◆ **PROMPT**: In one to three sentences, explain why the COVID-19 review abstract singles out cerebrovascular disease among the co-morbidities.

◆ **EXCERPTED TEXT**:
Can we predict the severe course of COVID-19 - a systematic review and meta-analysis of indicators of clinical outcome?

BACKGROUND: COVID-19 has been reported in over 40million people globally with variable clinical outcomes. In this systematic review and meta-analysis, we assessed demographic, laboratory and clinical indicators as predictors for severe courses of COVID-19. METHODS: This systematic review was registered at PROSPERO under CRD42020177154. We systematically searched multiple databases (PubMed, Web of Science Core Collection, MedRvix and bioRvix) for publications from December 2019 to May 31st 2020. Random-effects meta-analyses were used to calculate pooled odds ratios and differences of medians between (1) patients admitted to ICU versus non-ICU patients and (2) patients who died versus those who survived. We adapted an existing Cochrane risk-of-bias assessment tool for outcome studies. RESULTS: Of 6,702 unique citations, we included 88 articles with 69,762 patients. There was concern for bias across all articles included. Age was strongly associated with mortality with a difference of medians (DoM) of 13.15 years (95% confidence interval (CI) 11.37 to 14.94) between those who died and those who survived. We found a clinically relevant difference between non-survivors and survivors for C-reactive protein (CRP; DoM 69.10 mg/L, CI 50.43 to 87.77), lactate dehydrogenase (LDH; DoM 189.49 U/L, CI 155.00 to 223.98), cardiac troponin I (cTnI; DoM 21.88 pg/mL, CI 9.78 to 33.99) and D-Dimer (DoM 1.29mg/L, CI 0.9 to 1.69). Furthermore, cerebrovascular disease was the co-morbidity most strongly associated with mortality (Odds Ratio 3.45, CI 2.42 to 4.91) and ICU admission (Odds Ratio 5.88, CI 2.35 to 14.73). DISCUSSION: This comprehensive meta-analysis found age, cerebrovascular disease, CRP, LDH and cTnI to be the most important risk-factors that predict severe COVID-19 outcomes and will inform clinical scores to support early decision-making.

◆ **AVAILABLE DATA**:
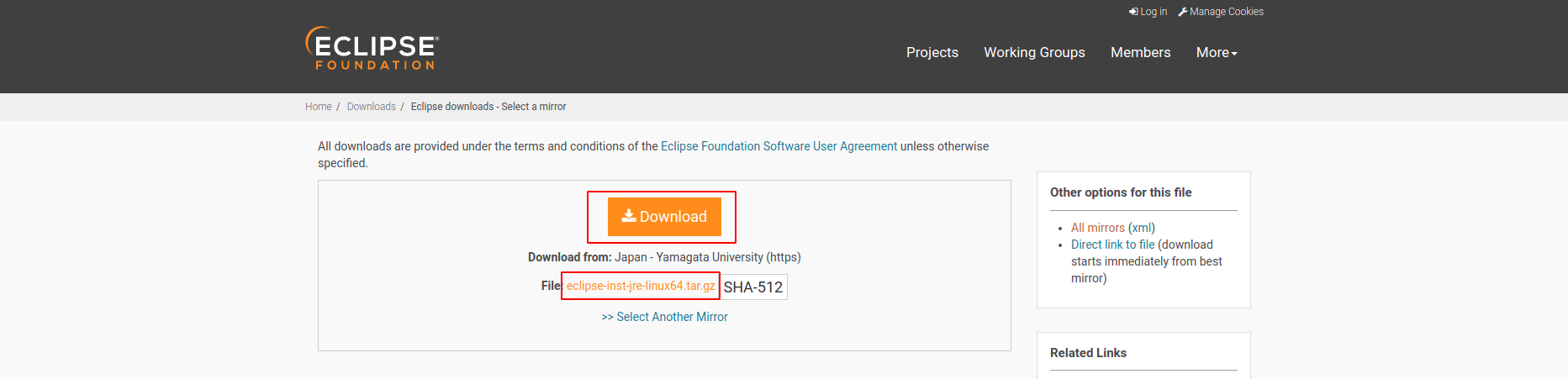Open Manage Cookies settings link

1227,12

◆ **TASK RESPONSE**: Cerebrovascular disease was the co-morbidity most strongly associated with both mortality (odds ratio 3.45, CI 2.42 to 4.91) and ICU admission (odds ratio 5.88, CI 2.35 to 14.73). For this reason, the abstract lists it with age, CRP, LDH and cTnI as one of the most important risk factors for severe COVID-19 outcomes.